### MATERIAL FOR THE TASK

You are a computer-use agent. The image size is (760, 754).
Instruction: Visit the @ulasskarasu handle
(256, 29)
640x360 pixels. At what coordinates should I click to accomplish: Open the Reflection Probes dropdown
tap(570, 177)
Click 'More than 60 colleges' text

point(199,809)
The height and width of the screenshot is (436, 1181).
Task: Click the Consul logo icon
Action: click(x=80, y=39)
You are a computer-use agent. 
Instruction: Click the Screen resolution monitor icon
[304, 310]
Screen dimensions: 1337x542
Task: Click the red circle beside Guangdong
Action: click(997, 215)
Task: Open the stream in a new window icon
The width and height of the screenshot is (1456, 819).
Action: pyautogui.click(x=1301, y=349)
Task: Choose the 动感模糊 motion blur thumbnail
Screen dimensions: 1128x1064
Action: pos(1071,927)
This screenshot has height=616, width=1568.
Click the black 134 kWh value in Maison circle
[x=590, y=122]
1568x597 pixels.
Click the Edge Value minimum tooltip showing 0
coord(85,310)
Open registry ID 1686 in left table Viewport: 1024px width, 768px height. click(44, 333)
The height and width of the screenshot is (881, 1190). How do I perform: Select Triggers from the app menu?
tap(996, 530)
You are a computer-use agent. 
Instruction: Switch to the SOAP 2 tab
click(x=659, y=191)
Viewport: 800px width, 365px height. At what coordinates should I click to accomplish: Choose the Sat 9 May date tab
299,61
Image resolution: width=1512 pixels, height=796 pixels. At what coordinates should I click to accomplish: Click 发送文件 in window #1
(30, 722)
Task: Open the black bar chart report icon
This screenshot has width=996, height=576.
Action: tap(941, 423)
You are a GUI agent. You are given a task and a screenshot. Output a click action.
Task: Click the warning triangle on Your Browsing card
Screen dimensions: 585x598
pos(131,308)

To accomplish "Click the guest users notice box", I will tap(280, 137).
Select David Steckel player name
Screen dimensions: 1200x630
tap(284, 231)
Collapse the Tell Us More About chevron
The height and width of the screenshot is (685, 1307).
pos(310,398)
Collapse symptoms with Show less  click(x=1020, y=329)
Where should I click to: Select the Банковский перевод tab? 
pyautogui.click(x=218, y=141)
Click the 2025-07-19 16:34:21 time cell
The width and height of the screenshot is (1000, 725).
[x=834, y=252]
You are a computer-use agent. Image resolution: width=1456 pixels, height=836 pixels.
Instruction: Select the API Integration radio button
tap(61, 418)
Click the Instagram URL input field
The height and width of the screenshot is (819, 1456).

######

▶ EXERCISE PROMPT
From the line containing "You are a computer-use agent. Image" through the end of the lines, substitute "Facebook" for "Instagram". Reproduce only that span, with everything else unchanged.

▶ REPLY
You are a computer-use agent. Image resolution: width=1456 pixels, height=836 pixels.
Instruction: Select the API Integration radio button
tap(61, 418)
Click the Facebook URL input field
The height and width of the screenshot is (819, 1456).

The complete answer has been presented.